A recognisable brand: The policy evidence producers. The third type are often well-established bodies with a strong identity. They see themselves as critical to REF success, but not a response to it. They employ former civil servants, policy advisors and academics, with a track record in policy impact. Like the knowledge brokers, they value their networks, but describe the vagaries of policymaking as requiring them to work across a broader spectrum of activities to influence policy. Often seeing themselves as like think tanks, they engage in proactive ‘thought-leadership’ on emerging issues and produce research for policy, as well as providing professional development, masterclasses and fellowships for policymakers.
There are lots of ways you can influence policy. And some of that is just a climate of ideas.
Enabling dialogue: The demand-led relationship builders. The final type is the least common. They are often partly funded by government (e.g., through grants or commissions) and have very close relationships with policymakers; allowing open deliberation of policy challenges, evidence needs and impact. They rarely mention REF in relation to their origin story or purpose. They employ a mix of former civil servants, think tank staff, academics, and consultants – and have developed a hybrid of academic and policy research practices.
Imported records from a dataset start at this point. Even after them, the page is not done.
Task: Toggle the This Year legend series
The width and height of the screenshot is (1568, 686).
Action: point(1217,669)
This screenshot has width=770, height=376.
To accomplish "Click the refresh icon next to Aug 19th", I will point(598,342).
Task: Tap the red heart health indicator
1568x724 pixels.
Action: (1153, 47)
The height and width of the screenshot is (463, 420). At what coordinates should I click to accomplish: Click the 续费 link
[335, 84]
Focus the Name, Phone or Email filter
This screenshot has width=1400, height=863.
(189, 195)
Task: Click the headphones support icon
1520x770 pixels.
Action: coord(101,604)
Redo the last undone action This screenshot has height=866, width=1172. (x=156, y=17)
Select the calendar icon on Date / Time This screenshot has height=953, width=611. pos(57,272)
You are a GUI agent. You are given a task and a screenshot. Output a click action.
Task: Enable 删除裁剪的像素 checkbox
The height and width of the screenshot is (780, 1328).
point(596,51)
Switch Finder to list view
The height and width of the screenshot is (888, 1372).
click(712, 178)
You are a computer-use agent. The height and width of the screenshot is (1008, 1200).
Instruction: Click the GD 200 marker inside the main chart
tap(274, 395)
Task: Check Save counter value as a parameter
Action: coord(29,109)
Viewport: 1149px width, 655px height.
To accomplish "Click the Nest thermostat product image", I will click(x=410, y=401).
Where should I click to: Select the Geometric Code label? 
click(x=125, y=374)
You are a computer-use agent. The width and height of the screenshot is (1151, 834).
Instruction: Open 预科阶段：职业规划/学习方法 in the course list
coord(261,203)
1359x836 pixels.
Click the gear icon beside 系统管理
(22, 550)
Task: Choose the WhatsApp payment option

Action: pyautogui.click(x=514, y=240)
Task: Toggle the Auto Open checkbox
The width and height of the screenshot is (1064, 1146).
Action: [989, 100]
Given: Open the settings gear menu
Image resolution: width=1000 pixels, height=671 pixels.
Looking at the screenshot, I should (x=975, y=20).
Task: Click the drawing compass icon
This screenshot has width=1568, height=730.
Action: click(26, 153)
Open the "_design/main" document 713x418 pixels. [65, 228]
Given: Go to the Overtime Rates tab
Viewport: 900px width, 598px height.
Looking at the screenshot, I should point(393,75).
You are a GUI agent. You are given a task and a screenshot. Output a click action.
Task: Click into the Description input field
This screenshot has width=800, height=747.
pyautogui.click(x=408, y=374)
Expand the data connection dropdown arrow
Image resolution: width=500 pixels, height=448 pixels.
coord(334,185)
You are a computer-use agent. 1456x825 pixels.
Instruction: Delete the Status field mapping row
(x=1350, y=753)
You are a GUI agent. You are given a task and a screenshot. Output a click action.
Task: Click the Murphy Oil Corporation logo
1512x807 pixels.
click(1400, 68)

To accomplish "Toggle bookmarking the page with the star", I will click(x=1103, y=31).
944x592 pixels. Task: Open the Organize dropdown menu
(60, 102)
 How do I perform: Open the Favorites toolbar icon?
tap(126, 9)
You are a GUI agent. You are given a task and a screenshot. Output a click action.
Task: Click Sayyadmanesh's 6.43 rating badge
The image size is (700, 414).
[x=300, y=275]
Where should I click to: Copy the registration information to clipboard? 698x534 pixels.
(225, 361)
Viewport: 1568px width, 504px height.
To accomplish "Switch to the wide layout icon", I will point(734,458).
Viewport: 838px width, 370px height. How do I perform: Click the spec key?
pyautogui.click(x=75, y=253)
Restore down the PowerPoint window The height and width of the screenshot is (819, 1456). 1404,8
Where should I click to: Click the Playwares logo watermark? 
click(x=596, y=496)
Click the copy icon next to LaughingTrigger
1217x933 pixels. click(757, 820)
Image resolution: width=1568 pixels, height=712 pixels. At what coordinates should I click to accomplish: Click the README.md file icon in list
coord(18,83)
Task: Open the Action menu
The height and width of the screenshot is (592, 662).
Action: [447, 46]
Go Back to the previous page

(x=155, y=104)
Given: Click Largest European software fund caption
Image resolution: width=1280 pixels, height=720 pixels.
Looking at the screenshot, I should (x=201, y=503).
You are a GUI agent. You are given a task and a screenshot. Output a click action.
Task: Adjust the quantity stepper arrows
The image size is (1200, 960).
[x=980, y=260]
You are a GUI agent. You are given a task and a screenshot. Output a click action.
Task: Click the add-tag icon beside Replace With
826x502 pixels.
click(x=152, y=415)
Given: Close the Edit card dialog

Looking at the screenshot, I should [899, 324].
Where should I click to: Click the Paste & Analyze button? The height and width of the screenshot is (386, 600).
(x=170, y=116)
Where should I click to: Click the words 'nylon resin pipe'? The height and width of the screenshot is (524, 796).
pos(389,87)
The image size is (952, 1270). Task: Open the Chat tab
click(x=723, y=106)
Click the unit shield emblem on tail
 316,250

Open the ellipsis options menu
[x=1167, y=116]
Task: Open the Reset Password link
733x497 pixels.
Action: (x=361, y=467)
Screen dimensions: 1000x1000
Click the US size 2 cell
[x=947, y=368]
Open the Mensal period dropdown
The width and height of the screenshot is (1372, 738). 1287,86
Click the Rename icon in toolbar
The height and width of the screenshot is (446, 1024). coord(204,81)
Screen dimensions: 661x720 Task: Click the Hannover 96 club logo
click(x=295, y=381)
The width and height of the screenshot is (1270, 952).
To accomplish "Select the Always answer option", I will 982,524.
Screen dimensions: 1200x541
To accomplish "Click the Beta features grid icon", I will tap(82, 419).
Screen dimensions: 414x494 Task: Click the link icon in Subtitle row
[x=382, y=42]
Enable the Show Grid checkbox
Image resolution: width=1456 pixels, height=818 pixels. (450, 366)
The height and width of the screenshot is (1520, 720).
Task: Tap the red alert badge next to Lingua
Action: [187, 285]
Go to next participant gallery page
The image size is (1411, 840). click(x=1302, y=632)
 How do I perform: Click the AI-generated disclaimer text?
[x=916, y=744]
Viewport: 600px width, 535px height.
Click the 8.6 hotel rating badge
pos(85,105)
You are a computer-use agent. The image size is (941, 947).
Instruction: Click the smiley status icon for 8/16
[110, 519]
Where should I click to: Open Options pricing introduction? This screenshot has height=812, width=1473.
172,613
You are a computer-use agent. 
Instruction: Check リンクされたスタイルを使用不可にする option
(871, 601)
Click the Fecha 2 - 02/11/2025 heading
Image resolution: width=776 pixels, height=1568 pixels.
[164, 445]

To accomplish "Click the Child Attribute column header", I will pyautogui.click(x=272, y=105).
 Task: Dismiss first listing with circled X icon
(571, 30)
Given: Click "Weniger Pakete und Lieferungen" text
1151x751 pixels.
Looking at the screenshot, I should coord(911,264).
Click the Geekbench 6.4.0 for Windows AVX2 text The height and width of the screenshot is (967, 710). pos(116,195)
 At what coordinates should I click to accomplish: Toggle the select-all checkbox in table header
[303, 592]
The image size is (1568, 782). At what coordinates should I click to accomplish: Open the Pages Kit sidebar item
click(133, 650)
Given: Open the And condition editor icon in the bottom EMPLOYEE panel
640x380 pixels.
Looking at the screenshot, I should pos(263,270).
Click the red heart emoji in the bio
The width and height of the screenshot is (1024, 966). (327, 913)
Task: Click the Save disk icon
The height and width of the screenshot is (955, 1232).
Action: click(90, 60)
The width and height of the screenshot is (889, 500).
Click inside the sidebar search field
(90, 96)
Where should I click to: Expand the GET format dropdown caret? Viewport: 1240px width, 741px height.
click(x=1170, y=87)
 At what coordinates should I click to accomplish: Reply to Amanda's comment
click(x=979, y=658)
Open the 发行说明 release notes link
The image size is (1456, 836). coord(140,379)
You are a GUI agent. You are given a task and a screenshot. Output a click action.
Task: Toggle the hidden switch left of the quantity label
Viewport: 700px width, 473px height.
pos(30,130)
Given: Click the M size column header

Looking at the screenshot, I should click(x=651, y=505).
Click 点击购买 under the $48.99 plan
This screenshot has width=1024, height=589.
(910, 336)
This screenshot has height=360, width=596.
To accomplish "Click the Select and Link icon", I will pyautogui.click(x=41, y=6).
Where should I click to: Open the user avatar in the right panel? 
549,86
Despite their funding and relationships, they prize their independence and rigour – stressing their commitment to research integrity. However, they also place a premium on appropriate communication with policymakers – which they describe as knowing the difference between the right and wrong way to deploy evidence and criticality. They are selective about who they work with and introduce to their policy networks.
We have a very mature relationship with [policy body] and so can have quite involved conversations with them about the decisions that they face.
Overall, we found considerable variation between types of UK policy engagement bodies on what they do, with what combination of resources, and why. Some work internally to influence research capacity, some foster external networks to gather intelligence on demand for evidence, and others focus on deeper relationships and influencing agenda setting. These types reflect different meanings of policy engagement and present opportunities for learning about resource investment across the sector. Each approach can be reasonably expected to have different forms of impact, yet we know little about what impact – if any – these bodies have on policy. In the UK, a number of initiatives have emerged to share experiences (e.g., UPEN) and better understand academic policy engagement (e.g., WCPP & CAPE). As funders continue to prioritise policy engagement through REF and find new mechanisms to invest in policy impact, it is likely we will see more bodies like these emerge and evolve within UK universities as experience and evidence on what works develops.
This post draws on the authors’ article, University policy engagement bodies in the UK and the variable meanings of and approaches to impact, published in Research Evaluation.